What do you do when your little boy spends the night vomiting and is too sick to go to school?
It’s best to think about your options at the beginning of each school year. Whose job is typically more flexible and can stay home with the sick child? Are there particular days of the week when you and your spouse will not be able to stay home with the sick baby? What happens if one of you is traveling and the other has an important meeting at work? Make a list of your options so that if your baby vomits on the way to daycare and you must turn your car around you know what calls you need to be making first as you rearrange the plan for the day.
Here are ideas to consider when planning for childcare coverage when your baby becomes sick and you need to get work done.
1. Work from home
Can you work from home for the day your child is sick? You may have to loosen your rules on how much tv your child watches that day or what toys he’s allowed to play with to keep himself busy. You may not get to put in as many hours as you want because you’re having to clean up messes, calm a crying baby, or entertain a bored little boy. You might be able to participate in the phone calls that were scheduled or work on data analysis or reports you need to get done. Prepare ahead of time by making sure you know how to access work files from home, whether it be on a company laptop or dialing into your company network.
2. Use your personal or vacation time
This may sound obvious but it may be very hard to do if you don’t have a lot of time off. Always save some time for the unplanned illnesses or snow days. If you don’t use that time, you can extend the amount of time you take off at the end of the year for holidays.
Is the babysitter that you use when you and your husband go out with friends available to watch your child during the day?
4. Switch work shifts with a coworker
If switching shifts is allowed, find someone to switch shifts with you so that the work is covered and you can stay home with your child.
5. Take time off without pay
This isn’t a great option and can look unprofessional if you’re using more time off than you have available to you.
6. Find a family member or friend
There’s that saying “it takes a village.” Do you have a have family or friends that can help out?

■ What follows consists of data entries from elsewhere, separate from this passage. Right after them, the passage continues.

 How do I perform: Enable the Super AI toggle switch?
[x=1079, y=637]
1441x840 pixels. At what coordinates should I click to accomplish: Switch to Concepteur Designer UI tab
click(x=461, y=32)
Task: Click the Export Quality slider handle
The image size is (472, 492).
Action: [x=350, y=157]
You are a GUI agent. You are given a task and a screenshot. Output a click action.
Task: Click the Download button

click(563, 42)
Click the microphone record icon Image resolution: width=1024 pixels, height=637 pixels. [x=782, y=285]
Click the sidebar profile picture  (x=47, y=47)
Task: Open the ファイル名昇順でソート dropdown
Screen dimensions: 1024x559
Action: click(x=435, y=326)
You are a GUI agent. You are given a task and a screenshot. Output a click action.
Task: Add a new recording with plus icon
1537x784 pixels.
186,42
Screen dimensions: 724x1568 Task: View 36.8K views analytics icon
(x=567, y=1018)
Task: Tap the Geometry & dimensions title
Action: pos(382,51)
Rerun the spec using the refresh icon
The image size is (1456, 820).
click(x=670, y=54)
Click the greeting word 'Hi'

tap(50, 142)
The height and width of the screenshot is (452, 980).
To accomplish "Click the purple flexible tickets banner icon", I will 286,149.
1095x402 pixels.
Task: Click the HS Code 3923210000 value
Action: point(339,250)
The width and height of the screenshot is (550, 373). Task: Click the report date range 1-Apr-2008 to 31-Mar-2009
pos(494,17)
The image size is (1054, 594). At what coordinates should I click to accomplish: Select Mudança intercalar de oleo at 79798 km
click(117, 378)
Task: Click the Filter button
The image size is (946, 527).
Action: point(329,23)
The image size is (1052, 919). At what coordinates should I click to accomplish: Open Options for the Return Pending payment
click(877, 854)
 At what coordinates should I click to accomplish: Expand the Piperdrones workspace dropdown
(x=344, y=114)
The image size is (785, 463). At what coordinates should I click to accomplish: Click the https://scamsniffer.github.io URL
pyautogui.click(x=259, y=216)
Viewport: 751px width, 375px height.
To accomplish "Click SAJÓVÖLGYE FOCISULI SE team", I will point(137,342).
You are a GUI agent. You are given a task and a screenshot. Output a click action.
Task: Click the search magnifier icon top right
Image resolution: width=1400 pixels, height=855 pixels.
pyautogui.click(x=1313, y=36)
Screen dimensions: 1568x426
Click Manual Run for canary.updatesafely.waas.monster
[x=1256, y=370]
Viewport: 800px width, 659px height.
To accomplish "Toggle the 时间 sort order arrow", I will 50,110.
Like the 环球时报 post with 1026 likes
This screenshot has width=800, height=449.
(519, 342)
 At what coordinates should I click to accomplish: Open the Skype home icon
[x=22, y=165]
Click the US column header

- Do you have any family or friends living near you that do not have to work during the day or may have more vacation time than you do? Grandparents are great coverage for the occasional sick day if you have some living near you.
- For unexpected snow days: Does your child have any friends in the daycare or school where the families could take turns watching the kids for each snow day? If you know snow is in the forecast, arrange this as far in advance as possible. Sometimes schools get canceled way before companies close and you must get to work. If that’s the case, arrange this in advance. If you know you can take the day off, offer to watch some of the other kids in the neighborhood this time, if one of the other parents will watch the kids the next snow day.
7. Take the child to work with you
Would you be allowed to bring your child to work with you? If she can entertain herself with books, small toys, coloring books, homework, and an IPad then pack a bag, a lunch, and take your child with you to work. Set up a spot in the corner of your office for your kid to sit and play quietly.
Additional items to consider ahead of time:
- Make sure anyone who may need to pick a child up from daycare or school is covered in the required paperwork from the school ahead of time.
- Make sure any potential caregiver has emergency phone numbers (including the pediatrician’s number) ahead of time, as the caregiver may not always provide care in your home.
- If someone else is going to pick up your sick child, can you be the one making the phone call to the doctor if a sick appointment is needed?
- If you’re not the one picking up a sick child, make sure it is someone with appropriate car seats if they are required.
Those of you with small kids know a plan is necessary for most days. Babies like routine and can get fussy if their routine is upset. Just like kids, when you’re balancing so many things in life, a disruption to the routine can cause stress. Some of that stress can be reduced by thinking about your options in advance and working out plans with family and friends.
What other ways have you been able to balance an unexpected illness and your work schedule? Please share in the comments.